C’est le centième anniversaire du génocide arménien. Et il se trouve encore des assassins de papier pour refuser aux enfants des morts et des survivants, à leurs petits-enfants, et arrière-petits-enfants l’humble consolation d’être les tombeaux vivants de leurs pères. Si vous voulez prendre la mesure de ce déni et de la souffrance qui va avec, si vous voulez sentir le poids de ces paroles tues, suffoquées ou chuchotées, si vous voulez vous mettre dans la peau d’une petite fille qui voulait être juive, car les juifs, eux, malgré tout, sont « autorisés » à se souvenir et à savoir, puis d’une jeune fille qui, lorsqu’elle demandait à sa grand-mère : « raconte-moi les convois, les corps décharnés dans les wagons à bestiaux, la lamentation des enfants, le crime gravé dans leurs chairs tendres et, à la gare d’Alep, les portes du salut », puis d’une femme accomplie qui, renouant le fil rompu et recollant, vaille que vaille, les éclats brisés des vases de sa mémoire, fera de la solidarité des ébranlés le principe de sa vie et sa boussole, eh bien c’est un autre roman qu’il faut lire – celui de Valérie Toranian, « L’étrangère », Flammarion. Exercice de résurrection et de deuil. Leçon de ténèbres et de lumière gagnée. Que disaient d’autre les inventeurs de la tragédie lorsqu’ils mettaient en garde contre les blessures saignant jusqu’à la fin des temps ?

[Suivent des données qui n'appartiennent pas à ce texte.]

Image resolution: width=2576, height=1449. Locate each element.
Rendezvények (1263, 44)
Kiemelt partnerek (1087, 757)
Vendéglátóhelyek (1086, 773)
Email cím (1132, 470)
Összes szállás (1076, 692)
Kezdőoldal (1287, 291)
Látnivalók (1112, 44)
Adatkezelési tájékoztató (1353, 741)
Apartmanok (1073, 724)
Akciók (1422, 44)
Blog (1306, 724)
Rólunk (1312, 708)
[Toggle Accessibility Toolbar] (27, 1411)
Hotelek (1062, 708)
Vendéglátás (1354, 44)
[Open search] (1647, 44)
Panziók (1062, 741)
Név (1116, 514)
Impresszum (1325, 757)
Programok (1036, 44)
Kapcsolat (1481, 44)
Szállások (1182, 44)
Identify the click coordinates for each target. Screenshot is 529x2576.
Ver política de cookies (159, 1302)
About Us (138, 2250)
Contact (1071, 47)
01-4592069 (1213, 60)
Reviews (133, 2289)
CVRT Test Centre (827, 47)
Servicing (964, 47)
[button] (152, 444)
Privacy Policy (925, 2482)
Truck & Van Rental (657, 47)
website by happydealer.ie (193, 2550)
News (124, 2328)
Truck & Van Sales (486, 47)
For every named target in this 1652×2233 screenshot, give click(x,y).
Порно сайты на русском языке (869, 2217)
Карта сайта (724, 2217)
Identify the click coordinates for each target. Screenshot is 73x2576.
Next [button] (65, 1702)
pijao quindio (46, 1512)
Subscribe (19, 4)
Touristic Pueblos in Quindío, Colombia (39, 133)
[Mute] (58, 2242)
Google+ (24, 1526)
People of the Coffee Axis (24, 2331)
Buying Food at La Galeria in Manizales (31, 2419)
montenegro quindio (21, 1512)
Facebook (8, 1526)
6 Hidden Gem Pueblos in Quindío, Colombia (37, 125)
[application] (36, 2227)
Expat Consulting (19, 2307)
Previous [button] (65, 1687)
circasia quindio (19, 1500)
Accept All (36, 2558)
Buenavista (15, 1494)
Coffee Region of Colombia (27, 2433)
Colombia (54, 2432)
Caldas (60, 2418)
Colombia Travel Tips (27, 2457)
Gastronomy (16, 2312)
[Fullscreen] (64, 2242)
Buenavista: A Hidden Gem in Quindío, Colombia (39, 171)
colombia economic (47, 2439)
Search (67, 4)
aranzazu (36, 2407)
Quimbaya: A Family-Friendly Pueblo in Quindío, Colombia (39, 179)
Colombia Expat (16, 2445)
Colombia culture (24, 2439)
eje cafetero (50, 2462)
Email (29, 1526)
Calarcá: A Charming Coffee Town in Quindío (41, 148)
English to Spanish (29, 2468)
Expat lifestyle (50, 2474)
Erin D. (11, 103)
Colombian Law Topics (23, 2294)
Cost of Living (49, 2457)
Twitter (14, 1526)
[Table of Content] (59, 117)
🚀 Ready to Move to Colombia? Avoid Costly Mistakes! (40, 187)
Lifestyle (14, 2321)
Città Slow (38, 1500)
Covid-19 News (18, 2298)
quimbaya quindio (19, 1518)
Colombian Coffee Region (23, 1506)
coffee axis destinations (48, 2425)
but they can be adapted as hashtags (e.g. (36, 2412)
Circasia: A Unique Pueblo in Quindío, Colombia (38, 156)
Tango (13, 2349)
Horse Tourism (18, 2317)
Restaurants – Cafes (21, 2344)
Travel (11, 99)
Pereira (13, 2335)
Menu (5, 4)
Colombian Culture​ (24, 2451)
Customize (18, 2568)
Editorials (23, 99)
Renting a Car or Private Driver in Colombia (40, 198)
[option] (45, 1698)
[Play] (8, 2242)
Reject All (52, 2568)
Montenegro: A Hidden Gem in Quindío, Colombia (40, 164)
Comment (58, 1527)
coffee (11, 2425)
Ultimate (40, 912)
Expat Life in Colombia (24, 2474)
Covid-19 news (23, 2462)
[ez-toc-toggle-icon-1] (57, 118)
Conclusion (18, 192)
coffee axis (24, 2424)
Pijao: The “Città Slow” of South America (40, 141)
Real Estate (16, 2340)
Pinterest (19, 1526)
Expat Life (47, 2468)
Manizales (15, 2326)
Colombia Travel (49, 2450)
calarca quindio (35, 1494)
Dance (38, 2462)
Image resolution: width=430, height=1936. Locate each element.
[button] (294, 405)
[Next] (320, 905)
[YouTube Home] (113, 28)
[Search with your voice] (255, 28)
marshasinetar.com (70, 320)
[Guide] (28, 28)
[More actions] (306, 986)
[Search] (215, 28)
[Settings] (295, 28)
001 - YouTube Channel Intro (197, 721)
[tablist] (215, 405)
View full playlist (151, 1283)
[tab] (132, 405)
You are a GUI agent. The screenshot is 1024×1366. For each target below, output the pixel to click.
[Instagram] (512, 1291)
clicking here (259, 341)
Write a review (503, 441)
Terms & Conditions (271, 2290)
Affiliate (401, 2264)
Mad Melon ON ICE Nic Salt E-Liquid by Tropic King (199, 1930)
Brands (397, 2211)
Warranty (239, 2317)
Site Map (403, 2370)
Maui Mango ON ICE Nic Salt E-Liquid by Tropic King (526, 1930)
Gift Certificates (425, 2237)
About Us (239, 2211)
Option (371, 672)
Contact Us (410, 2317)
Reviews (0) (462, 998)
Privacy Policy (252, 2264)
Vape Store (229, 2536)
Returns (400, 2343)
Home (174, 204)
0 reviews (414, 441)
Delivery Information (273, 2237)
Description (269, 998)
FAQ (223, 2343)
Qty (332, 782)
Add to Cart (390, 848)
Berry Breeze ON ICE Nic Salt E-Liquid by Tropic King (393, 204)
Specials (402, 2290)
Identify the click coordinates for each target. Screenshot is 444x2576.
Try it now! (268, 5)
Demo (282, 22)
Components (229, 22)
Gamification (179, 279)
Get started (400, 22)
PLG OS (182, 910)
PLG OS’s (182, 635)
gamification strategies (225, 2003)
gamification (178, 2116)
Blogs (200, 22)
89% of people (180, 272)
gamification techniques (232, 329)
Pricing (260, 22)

Et puis encore « Le réveil français » de Laurent Joffrin, Stock, dont il faudrait pouvoir prescrire la lecture à ceux que navre la tournure qu’est en train de prendre notre débat intellectuel national. Onfray traitant Manuel Valls de noms d’oiseau… Zemmour réhabilitant Pétain… Todd qui, quarante ans après « La tentation totalitaire » de Jean-François Revel, ose écrire que son « flash totalitaire » à lui fut la manifestation civique du 11 janvier dernier. Mauvais triangle. Bermudes de l’esprit et du sens. Et les réflexes les plus simples comme des commandes qui ne répondent plus. Face à quoi, oui, l’incertaine mais têtue idée d’une France qui, « de Victor Hugo à Jean Cabu », ne s’est jamais complètement résignée à préférer l’identité au droit, le complot au débat et la mythologie du déclin au mythe de la République.